An important consideration is that a rapid response in fR and/or VT during the first inspirate will increase the rate of rise of PAco2 to raise the alveolar/arterial blood stimulus level for the downstream arterial chemoreceptors (Fig. 2). Carbonic anhydrase, present in the interstitial lung tissue, would be expected to rapidly convert CO2 to H+ in the pulmonary capillaries and then stimulate the downstream chemoreceptors[2425]. At 100% CO2, with concurrent hypoxia, the fall in pH would be partially attenuated due to the Haldane effect[26]. Assuming that effect is negligible and with instantaneous equilibration of lung-blood PAco2 and pH, the VT and fR measurements, and interpolating PAco2 for the times courses in Fig. 2 at 2 s, the estimated lung tissue pH decreased 0.19, 0.41, 0.65 and 0.79 as inspired CO2 fractions increased, respectively. With the right vagus cut the pH fell 0.59 with 100% CO2 and to 0.34 with both cut. This is about half the increase in H+ compared to that with the vagi intact. Bartoli et al.[27] emphasized the difficulty of separating the chemoreceptors involved in responding to inhaled CO2 vs. hypercapnic blood. They noted a vagally mediated response to inspired CO2 on the first breath that was absent after vagotomy, similar to our results. Our responses to CO2 in Fig. 2 at 20 and 40% in intact dogs suggest stimulation of peripheral and central chemoreceptors without an initial rapid response, as the time delays are within those reported. However, at 70 and 100% the response is faster than can be explained by those.

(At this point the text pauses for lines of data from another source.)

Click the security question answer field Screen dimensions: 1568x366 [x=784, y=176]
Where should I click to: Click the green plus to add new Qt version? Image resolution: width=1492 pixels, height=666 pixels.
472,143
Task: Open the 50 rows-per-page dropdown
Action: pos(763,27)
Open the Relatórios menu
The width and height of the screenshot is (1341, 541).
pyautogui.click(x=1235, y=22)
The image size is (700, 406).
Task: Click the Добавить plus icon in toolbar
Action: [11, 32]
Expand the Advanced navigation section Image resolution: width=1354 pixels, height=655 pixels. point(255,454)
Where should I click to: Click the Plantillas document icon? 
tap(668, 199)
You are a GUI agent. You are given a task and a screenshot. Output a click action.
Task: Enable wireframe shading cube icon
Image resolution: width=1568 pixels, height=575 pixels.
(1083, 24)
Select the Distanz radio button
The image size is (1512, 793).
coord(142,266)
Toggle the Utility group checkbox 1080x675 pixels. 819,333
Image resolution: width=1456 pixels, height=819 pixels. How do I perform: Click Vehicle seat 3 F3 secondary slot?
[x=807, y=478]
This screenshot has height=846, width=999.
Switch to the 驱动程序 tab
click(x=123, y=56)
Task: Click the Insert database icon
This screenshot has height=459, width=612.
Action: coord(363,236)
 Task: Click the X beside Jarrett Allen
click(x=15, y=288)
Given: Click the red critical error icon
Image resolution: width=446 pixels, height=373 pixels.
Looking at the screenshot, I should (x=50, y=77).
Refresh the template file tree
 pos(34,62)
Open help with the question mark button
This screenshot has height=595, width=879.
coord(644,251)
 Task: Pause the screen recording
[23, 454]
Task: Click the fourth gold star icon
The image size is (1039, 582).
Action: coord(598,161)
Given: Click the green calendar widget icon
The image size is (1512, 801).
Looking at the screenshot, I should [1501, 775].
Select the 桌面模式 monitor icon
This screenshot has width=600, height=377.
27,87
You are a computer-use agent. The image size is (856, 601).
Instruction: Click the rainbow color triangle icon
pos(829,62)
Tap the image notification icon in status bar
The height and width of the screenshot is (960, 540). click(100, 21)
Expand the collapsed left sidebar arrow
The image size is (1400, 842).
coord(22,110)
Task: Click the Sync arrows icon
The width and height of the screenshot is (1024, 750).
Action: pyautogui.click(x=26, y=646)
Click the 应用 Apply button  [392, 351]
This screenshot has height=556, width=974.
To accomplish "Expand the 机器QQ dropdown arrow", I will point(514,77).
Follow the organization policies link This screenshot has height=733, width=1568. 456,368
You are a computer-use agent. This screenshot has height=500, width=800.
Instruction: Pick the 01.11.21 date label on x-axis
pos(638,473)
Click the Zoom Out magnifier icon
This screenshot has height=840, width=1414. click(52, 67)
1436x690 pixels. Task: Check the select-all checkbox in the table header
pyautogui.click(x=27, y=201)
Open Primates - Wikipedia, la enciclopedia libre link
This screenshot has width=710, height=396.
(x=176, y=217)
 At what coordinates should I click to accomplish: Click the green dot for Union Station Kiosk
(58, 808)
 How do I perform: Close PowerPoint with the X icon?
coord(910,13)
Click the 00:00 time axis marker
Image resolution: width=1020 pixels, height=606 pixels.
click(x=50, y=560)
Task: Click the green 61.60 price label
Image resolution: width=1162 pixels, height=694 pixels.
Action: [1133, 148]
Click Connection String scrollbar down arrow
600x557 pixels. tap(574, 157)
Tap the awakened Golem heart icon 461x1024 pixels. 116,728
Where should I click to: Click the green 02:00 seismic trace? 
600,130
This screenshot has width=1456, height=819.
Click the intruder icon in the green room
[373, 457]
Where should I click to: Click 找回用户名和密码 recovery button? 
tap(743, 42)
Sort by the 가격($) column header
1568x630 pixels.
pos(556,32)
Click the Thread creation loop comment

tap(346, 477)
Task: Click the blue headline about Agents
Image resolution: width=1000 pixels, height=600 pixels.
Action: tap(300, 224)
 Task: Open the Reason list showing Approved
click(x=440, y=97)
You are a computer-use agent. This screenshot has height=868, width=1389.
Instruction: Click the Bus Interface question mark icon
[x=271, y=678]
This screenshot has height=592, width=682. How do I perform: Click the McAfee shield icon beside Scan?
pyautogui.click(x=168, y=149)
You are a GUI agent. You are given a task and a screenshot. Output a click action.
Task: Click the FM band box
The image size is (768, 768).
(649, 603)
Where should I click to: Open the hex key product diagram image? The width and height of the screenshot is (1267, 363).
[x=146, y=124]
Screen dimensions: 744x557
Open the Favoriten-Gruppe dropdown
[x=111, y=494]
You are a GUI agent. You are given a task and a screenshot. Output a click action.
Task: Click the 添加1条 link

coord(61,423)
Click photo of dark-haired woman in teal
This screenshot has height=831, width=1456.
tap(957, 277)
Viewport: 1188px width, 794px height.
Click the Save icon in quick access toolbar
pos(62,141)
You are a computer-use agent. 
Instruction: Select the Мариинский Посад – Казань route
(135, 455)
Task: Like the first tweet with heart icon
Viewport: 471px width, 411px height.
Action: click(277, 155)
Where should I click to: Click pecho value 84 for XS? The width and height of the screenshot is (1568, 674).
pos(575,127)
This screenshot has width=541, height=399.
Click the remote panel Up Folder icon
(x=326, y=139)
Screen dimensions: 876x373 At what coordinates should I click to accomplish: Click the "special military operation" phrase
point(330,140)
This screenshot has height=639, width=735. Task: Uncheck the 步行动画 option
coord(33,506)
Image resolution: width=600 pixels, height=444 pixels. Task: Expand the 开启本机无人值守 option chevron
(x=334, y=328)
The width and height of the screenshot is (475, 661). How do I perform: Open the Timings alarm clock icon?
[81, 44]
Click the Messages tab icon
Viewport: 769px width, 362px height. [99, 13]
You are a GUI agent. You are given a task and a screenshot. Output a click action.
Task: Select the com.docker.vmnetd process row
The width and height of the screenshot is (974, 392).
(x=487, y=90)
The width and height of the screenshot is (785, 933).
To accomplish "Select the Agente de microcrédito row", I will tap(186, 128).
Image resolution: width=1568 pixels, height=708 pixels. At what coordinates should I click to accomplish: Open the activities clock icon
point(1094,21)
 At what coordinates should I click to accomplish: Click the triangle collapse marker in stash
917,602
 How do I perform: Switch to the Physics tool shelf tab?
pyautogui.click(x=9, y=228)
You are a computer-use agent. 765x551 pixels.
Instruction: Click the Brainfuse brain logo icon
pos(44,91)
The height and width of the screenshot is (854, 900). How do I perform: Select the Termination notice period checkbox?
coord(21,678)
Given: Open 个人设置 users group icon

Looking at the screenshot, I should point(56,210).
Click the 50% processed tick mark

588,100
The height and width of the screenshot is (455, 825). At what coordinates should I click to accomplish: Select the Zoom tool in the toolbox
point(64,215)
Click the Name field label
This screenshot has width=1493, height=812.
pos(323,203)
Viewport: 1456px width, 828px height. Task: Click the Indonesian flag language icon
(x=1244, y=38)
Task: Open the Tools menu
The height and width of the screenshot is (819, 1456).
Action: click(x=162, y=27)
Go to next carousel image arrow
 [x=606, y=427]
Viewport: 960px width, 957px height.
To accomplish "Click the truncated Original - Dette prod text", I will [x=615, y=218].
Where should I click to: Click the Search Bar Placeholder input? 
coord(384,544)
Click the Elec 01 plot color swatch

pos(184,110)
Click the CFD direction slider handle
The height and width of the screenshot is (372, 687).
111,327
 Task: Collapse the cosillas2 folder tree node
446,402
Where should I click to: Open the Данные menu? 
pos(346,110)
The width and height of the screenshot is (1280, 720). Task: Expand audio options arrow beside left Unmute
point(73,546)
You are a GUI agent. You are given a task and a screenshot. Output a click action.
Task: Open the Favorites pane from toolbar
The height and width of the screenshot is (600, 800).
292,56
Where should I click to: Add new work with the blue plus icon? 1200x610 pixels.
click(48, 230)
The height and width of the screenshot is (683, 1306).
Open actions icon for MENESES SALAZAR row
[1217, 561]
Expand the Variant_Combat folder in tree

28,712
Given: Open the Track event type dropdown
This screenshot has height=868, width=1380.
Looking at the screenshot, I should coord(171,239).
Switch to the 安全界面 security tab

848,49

Our results imply that there is a third sensing site, upstream from the aortic bodies in or near the lung that is dependent on vagal afferents. We speculate that nociceptors are involved. Laryngeal CO2 receptors have been noted in anesthetized dogs[28] and when these myelinated and unmylenated fibers in the vagus were blocked the reflex was decreased[29]. These sensing regions are located in the trachea and larger bronchi, where they are more chemosensitive, and can stimulate ventilation. They probably add to the response of the unmylenated C-fibers in contributing to the total reflex response[30]. There is also evidence that the J-receptors[3132] and vagal bronchopulmonary C-fiber sensory nerves are also involved in the rapid ventilatory responses to lung irritants and may contribute to dyspnea in patients with COPD[3334]. Furthermore, these C-fibers have been shown to respond rapidly in dose-related fashion to H+ induced by injections of lactic acid in anesthetized rats[3536]. An increase in PAco2, acting via H+, has been shown to augment the responses of the C-fibers to chemical stimulants[37].

The estimated pH changes shown in Table 1 exceed those reported to be effective in C-fiber stimulation in anesthetized rats. The high CO2 or H+ acting as a direct irritant, could explain our results with 70 and 100% CO2 (Fig. 3B). Both the near instantaneous C-fiber response and part of the peripheral reflex are abolished by vagotomy, accounting for the delayed response, which then results only from central chemoreceptors. The response by the latter is further reduced when the peripheral receptor potentiation is partially removed by cutting both vagi (Fig. 3C) and further delayed by slowing the circulation by stimulating the efferent right vagus.

Conclusion

Our indirect evidence for fast-acting chemoreceptors in the broncho-tracheal region to high CO2/H+ concentrations can be criticized for having too few animals and lack of ancillary respiratory measurements. Certainly a shift in baseline acid-base status because of repeated trials with CO2 would have an effect on the response curves. However, the time delays were carefully measured and suggest that more experiments are required to determine the contribution of airway and lung area chemoreception to the control of ventilation when alveolar Pco2 is rapidly altered.